An archive of Brenner's work is stored at the Howard Gotlieb Archival Research Center at Boston University.

==Incident with Donald Trump==
During a black-tie gala at Tavern on the Green in 1991, Donald Trump poured a glass of wine down Brenner's suit because she had written an unflattering piece about him earlier that year.

==Personal life==
Brenner was born December 15, 1949, in San Antonio, Texas, to Milton Conrad Brenner and Thelma (Long) Brenner. She grew up in San Antonio and moved to New York City in 1970.

Her father was chairman of Solo Serve Corporation, a chain of Texas discount stores started by her grandfather Isidor Brenner. Isidor, born in 1872, was a Jewish emigrant to Texas from the Duchy of Kurland (in modern Latvia), in 1892. He married Paula, a Jewish emigrant from Riga, Latvia, by way of Chicago. The couple moved their family back and forth between Mexico and Texas during the first years of the Mexican Revolution, finally settling the family in San Antonio, in 1916.

She is the niece of Anita Brenner, anthropologist, author, and one of the first women to be a regular contributor to The New York Times.

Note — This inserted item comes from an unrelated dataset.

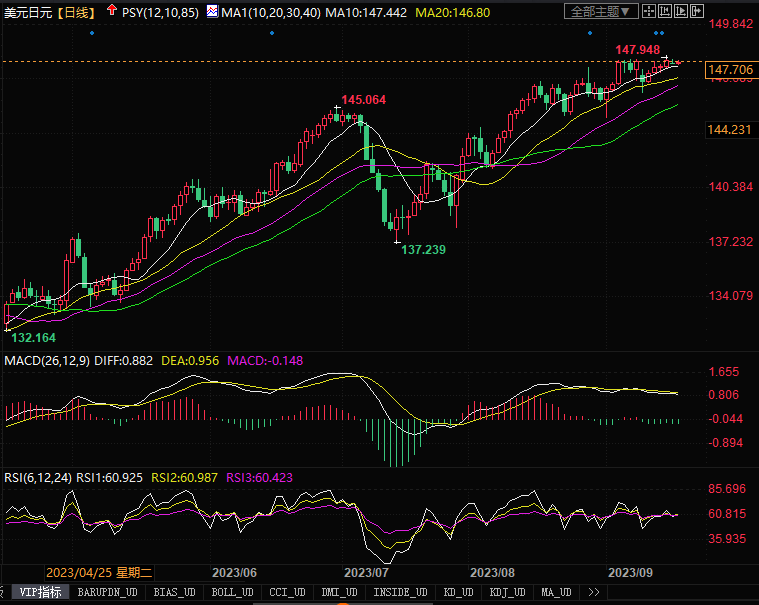Click the third chart tool icon with play arrow
This screenshot has height=605, width=759.
[x=683, y=12]
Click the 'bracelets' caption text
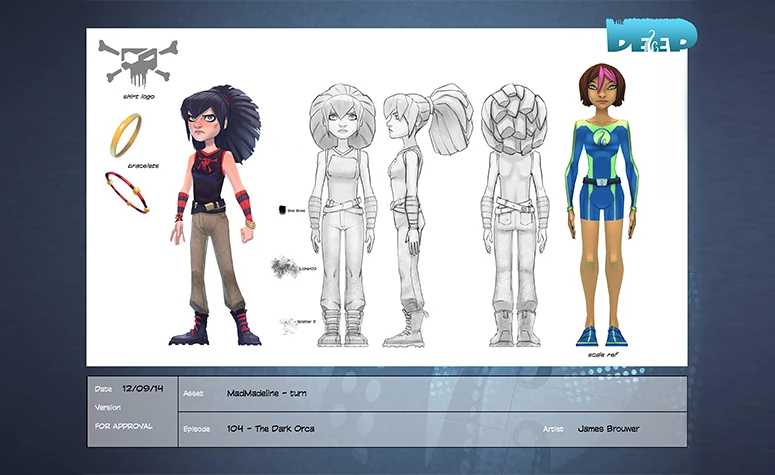The height and width of the screenshot is (475, 775). [128, 164]
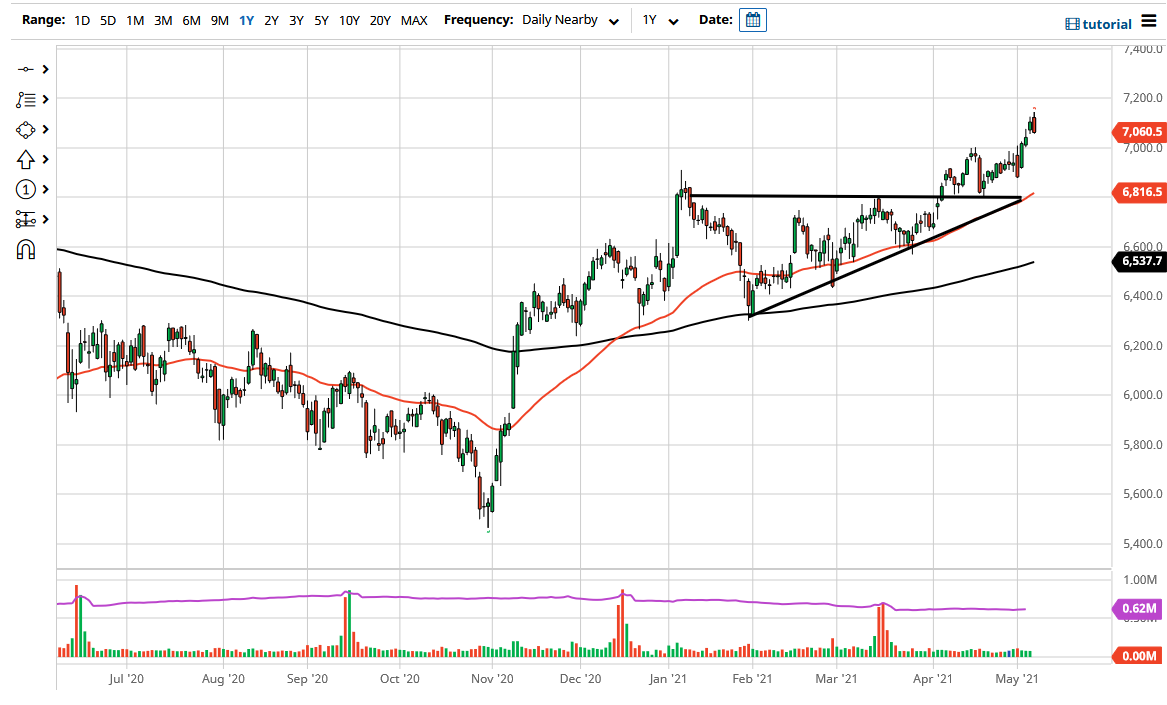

She had an older brother Carl, a lawyer turned apple farmer who was the focus of her memoir, Apples and Oranges: My Brother and Me, Lost and Found.

==Published works==
- Tell Me Everything, New York: New American Library, 1976. ISBN 978-0451076854,
- Going Hollywood: An Insider's Look at Power and Pretense in the Movie Business, New York: Delacorte Press, 1978. ISBN 978-0440030188,
- Intimate Distance, New York: William Morrow and Co., 1983. ISBN 978-0688021375,
- House of Dreams: The Collapse of an American Dynasty, London: Joseph, 1988. ISBN 978-0718132477,
- Great Dames: What I Learned from Older Women, New York: Three Rivers Press, 2000. ISBN 978-0609807095,
- Apples and Oranges: My Brother and Me, Lost and Found, New York: Picador, 2008. ISBN 978-0312428808,
- A Private War: Marie Colvin and Other Tales of Heroes, Scoundrels and Renegades, London: Simon & Schuster, UK Ltd. 2018. ISBN 978-1471180705,
- The Desperate Hours: One Hospital's Fight to Save a City on the Pandemic's Front Lines, New York: Flatiron Books. 2022. ISBN 978-1250805737.